Il terzo aspetto che avrebbe potuto essere trattato nella finanziaria 2005 è quello della mobilità del personale. Il personale pubblico – la diagnosi è nota – è scarsamente mobile. Meglio, la sua mobilità è dettata più da esigenze interne, di corpo, proprie del personale, che da esigenze funzionali, relative alle prestazioni della macchina amministrativa. Ne deriva che il personale rimane irrazionalmente distribuito negli uffici e sul territorio. Vi sono uffici sovra-dimensionati e uffici sotto-dimensionati. Gli stessi uffici, al Sud sono stracolmi di personale, al Nord carenti di addetti. Una distribuzione migliore di personale rappresenterebbe un grosso risparmio per l‘amministrazione pubblica. E, per distribuire meglio il personale, occorrerebbe individuare incentivi ai trasferimenti.

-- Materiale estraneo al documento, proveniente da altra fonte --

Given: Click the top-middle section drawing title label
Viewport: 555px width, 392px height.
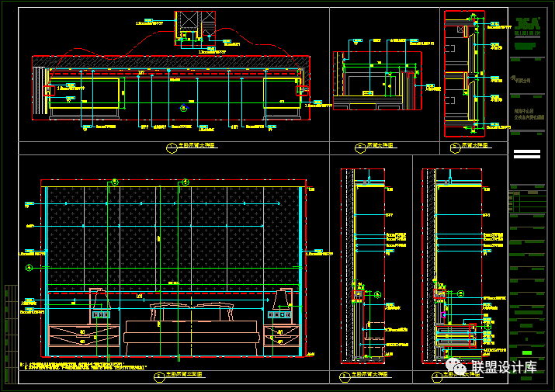Looking at the screenshot, I should [x=365, y=145].
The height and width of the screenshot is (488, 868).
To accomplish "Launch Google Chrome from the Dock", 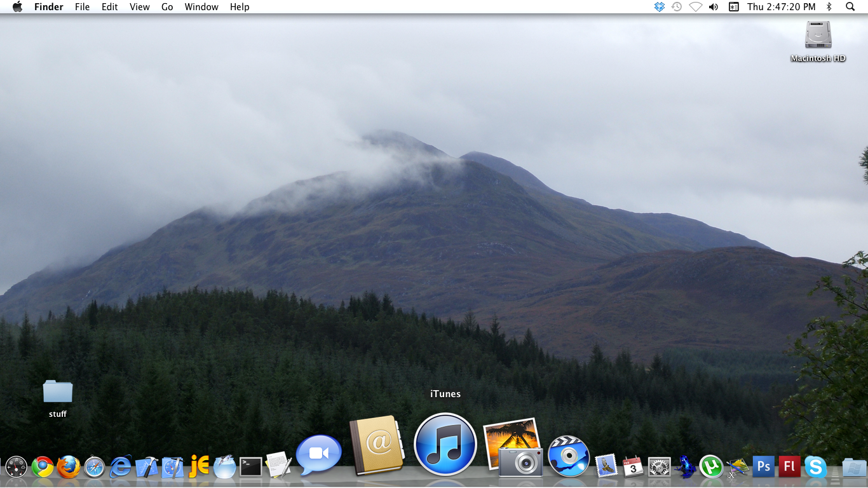I will [x=43, y=467].
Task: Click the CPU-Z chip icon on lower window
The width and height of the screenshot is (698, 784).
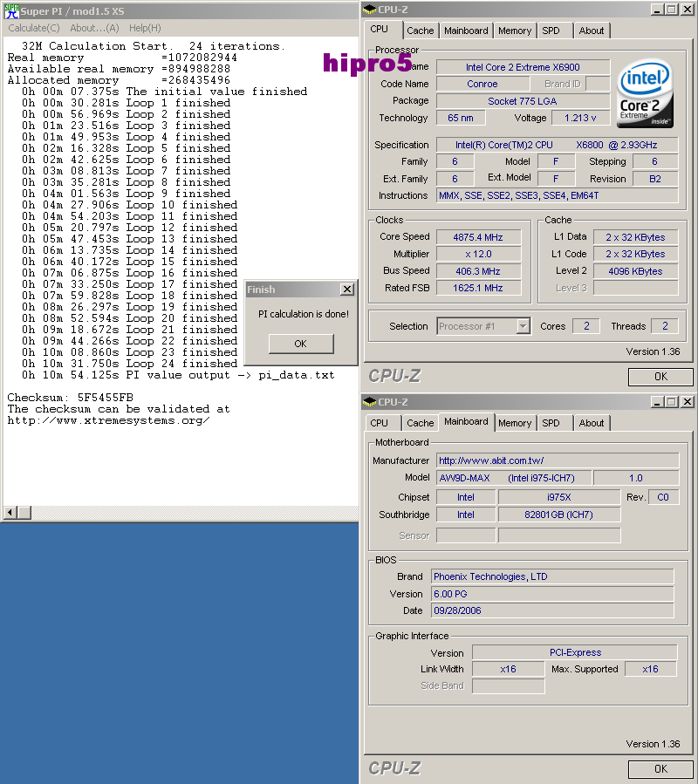Action: 370,402

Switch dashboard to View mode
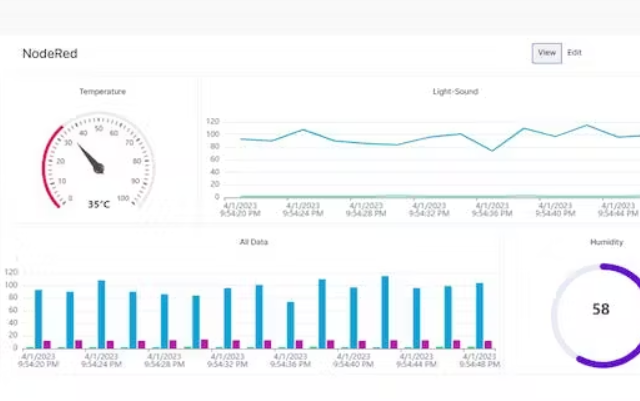[x=546, y=53]
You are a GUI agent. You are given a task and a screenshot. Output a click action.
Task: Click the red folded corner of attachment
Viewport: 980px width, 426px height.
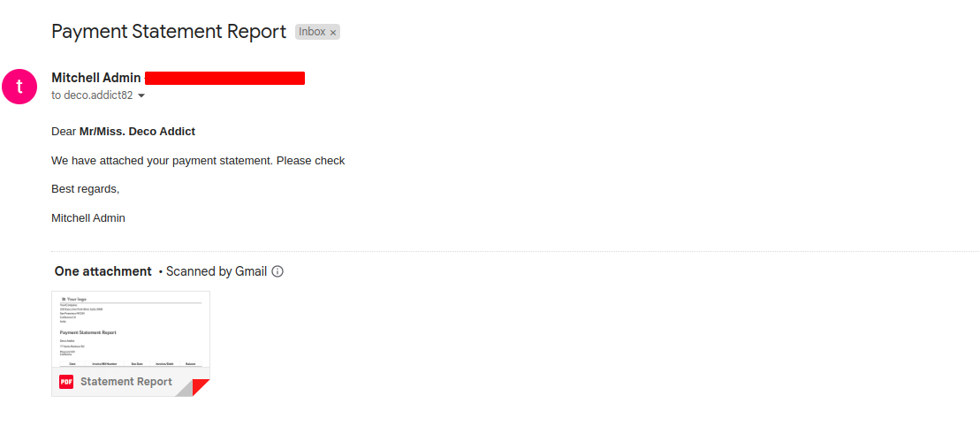201,387
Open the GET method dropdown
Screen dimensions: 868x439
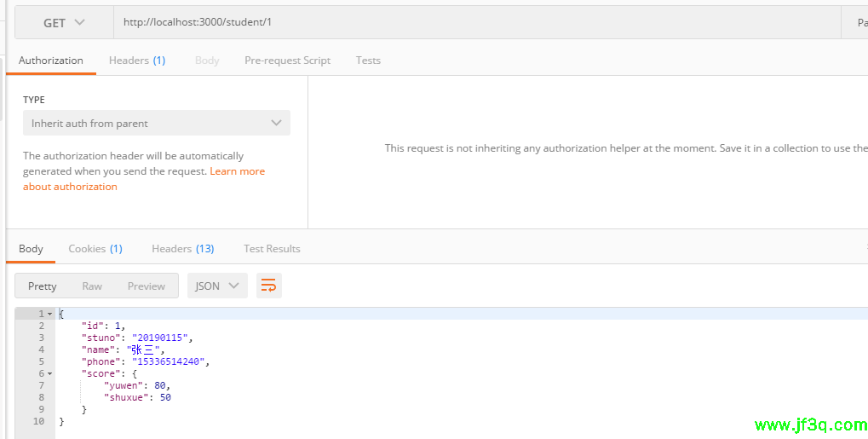(x=65, y=23)
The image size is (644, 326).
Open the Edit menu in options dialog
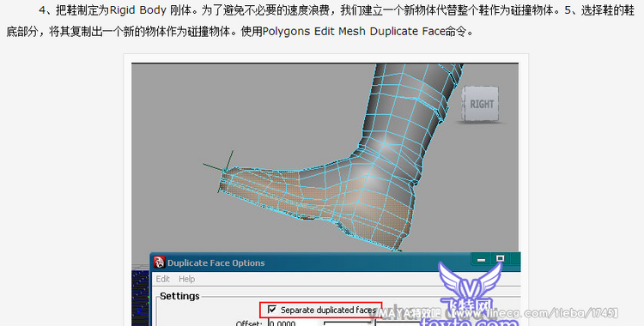point(162,279)

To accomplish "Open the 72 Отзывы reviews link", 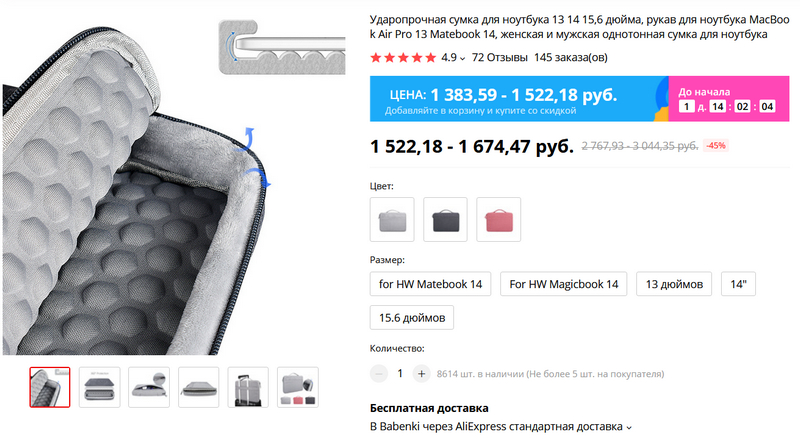I will pyautogui.click(x=499, y=57).
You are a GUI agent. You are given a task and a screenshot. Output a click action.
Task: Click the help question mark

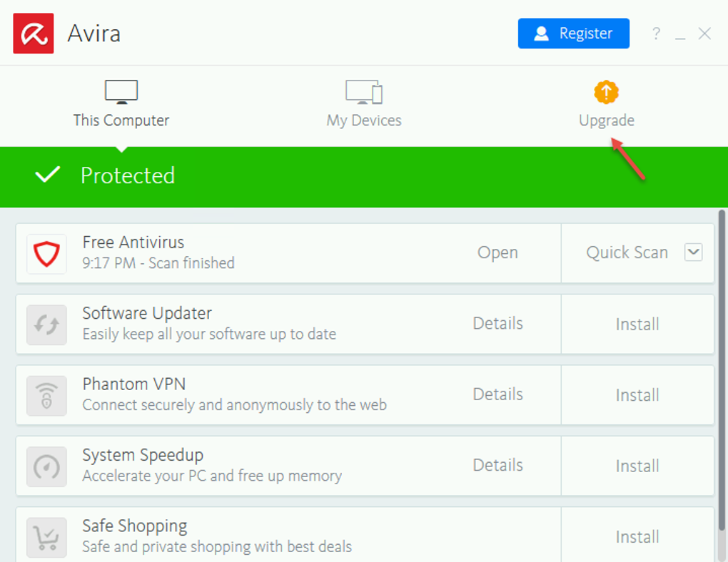(655, 33)
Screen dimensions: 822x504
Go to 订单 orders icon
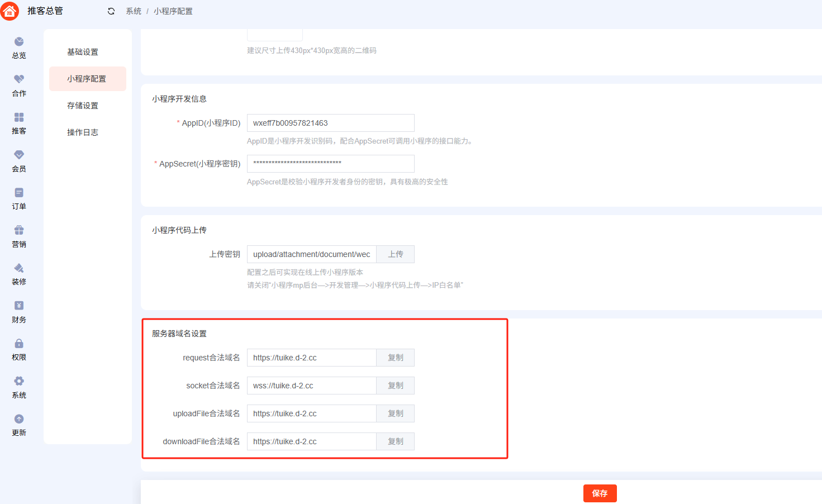tap(19, 193)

La mia conclusione è semplice. Questa finanziaria è un coacervo di micro-modificazioni in larga misura non controllate e di cui non possiamo immaginare i risultati. Non l’ha scritta un ufficio solo, perché è il frutto di un assemblaggio di richieste provenienti da tutte le parti. Manca di un disegno programmatico e di una chiara individuazione di obiettivi. E’ l’ulteriore dimostrazione che la riforma della pubblica amministrazione, un capitolo fondamentale della spesa pubblica, è, per il governo, un cantiere chiuso.